Melhor Cidade Destino da Europa 2018, palco da final da Champions League 2014 e do Festival Europeu da Canção de 2018, anfitriã da Web Summit desde 2016 e, desde ontem, escolhida para receber as Jornadas Mundiais da Juventude de 2022 – Lisboa está na moda.

É uma cidade profundamente diferente da que se vivia há dez anos atrás, com todos os badalados problemas associados ao seu crescimento turístico e projecção além-fronteiras, mas também com avanços inegáveis que trouxeram a cidade para o século XXI.

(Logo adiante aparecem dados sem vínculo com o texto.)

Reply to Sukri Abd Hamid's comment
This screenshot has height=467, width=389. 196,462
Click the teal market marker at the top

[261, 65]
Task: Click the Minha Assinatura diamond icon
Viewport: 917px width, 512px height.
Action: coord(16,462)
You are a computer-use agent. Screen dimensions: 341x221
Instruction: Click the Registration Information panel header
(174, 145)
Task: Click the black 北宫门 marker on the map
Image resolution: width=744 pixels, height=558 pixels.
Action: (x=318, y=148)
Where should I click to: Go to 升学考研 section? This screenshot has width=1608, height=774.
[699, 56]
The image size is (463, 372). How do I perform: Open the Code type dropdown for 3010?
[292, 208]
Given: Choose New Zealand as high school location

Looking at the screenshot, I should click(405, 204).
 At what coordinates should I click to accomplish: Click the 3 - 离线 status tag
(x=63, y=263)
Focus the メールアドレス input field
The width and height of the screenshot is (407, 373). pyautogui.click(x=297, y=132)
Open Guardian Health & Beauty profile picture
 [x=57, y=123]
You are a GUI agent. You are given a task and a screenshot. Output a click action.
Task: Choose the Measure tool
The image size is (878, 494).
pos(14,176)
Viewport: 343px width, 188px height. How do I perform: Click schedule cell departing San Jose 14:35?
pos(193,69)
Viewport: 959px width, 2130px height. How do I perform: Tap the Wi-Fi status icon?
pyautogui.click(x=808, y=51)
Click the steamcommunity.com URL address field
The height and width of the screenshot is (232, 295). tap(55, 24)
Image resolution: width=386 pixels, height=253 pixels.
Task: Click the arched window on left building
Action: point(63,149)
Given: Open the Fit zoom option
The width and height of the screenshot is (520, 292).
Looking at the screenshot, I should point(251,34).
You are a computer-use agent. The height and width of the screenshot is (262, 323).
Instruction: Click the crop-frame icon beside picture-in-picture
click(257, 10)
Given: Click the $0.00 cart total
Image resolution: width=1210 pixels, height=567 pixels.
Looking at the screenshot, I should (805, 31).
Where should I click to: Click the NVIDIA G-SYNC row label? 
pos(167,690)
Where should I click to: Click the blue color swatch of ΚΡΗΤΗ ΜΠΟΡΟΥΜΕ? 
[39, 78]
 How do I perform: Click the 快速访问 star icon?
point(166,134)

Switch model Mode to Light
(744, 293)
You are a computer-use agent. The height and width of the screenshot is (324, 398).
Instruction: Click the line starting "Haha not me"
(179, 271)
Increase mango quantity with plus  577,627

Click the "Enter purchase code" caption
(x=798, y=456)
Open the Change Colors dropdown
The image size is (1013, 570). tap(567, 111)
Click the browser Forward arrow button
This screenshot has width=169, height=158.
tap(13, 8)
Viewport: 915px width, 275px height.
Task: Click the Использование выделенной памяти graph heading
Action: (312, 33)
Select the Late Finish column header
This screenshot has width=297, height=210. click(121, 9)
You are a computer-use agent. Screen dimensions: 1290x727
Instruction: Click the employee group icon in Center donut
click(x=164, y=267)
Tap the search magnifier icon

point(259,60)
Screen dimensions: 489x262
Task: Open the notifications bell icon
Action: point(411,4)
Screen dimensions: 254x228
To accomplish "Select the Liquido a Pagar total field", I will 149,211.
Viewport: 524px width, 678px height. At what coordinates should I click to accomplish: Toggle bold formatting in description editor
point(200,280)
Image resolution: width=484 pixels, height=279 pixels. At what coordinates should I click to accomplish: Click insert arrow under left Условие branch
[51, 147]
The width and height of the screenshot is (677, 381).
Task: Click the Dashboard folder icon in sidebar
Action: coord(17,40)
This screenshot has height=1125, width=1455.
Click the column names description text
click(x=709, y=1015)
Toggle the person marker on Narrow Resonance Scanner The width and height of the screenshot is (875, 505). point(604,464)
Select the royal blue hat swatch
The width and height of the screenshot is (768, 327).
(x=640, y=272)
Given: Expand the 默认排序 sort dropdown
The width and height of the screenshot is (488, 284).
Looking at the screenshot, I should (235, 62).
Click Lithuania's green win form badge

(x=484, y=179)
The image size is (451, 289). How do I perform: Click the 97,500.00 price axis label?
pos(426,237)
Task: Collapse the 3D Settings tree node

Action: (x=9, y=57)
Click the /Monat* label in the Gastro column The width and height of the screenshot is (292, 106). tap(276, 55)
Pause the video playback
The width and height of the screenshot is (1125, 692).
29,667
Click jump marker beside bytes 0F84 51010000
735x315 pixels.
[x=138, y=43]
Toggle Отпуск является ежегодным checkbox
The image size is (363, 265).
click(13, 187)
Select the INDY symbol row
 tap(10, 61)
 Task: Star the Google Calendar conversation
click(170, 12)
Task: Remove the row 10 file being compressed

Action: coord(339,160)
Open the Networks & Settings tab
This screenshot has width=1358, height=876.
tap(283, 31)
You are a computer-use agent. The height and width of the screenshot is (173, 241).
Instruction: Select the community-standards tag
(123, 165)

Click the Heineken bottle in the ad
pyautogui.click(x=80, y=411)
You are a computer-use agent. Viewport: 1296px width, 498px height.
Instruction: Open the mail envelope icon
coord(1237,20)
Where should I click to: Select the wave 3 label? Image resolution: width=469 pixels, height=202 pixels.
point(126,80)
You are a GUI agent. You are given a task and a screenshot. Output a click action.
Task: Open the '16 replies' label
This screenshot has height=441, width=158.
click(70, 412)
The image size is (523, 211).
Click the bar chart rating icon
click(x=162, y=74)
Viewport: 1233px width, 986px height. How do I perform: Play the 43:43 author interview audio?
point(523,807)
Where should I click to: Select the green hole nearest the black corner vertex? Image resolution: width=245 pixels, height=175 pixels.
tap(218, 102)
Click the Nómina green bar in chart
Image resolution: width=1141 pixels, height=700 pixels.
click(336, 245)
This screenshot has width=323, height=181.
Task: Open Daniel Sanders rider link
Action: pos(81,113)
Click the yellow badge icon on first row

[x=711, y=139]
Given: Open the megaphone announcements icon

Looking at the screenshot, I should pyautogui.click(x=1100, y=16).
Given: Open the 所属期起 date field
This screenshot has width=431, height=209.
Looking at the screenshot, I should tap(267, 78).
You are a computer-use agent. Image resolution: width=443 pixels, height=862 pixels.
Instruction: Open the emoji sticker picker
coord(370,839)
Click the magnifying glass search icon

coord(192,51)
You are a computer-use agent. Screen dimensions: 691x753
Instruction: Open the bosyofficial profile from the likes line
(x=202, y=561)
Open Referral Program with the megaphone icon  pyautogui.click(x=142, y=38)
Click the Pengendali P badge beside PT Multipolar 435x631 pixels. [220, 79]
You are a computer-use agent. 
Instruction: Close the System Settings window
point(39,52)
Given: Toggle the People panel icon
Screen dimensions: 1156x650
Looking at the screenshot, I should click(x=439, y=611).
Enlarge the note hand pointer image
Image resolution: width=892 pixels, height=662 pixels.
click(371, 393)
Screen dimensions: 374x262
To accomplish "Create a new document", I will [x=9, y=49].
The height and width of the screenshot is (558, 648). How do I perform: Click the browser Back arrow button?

Como uma boa parte dos da minha geração, assisti a esta revolução de forma intermitente, visto que não vivo a tempo inteiro na capital há uns anos. Tendo passado parte deste tempo na Holanda, onde tive o privilégio de fazer a minha vida diária à base de uma bicicleta, foi com enorme gosto e sensação de progresso que constatei, visita após visita, um maior número de ciclistas na estrada a contribuírem para uma mobilidade mais eficiente e ambientalmente responsável.

Também o aparecimento de sistemas de partilha de scooters eléctricas e a anunciada criação de ciclovias em zonas brutalmente congestionadas da cidade faziam adivinhar uma revolução na forma de deslocação em Lisboa, uma metrópole em que a questão da mobilidade está atada por factores praticamente incontornáveis – urbanismo arcaico nas zonas históricas, com ruas estreitas e desorganizadas, um relevo acidentado que dificulta a não-utilização de transportes com motor, e falta de verbas para o investimento realmente necessário, que englobaria grandes obras como a expansão do Metro.

Mas se, à primeira vista, a situação parece progredir no sentido devido, é preciso não nos esquecermos de algo: estamos em Portugal (e raramente se pensa a fundo nos problemas e nas suas soluções neste país).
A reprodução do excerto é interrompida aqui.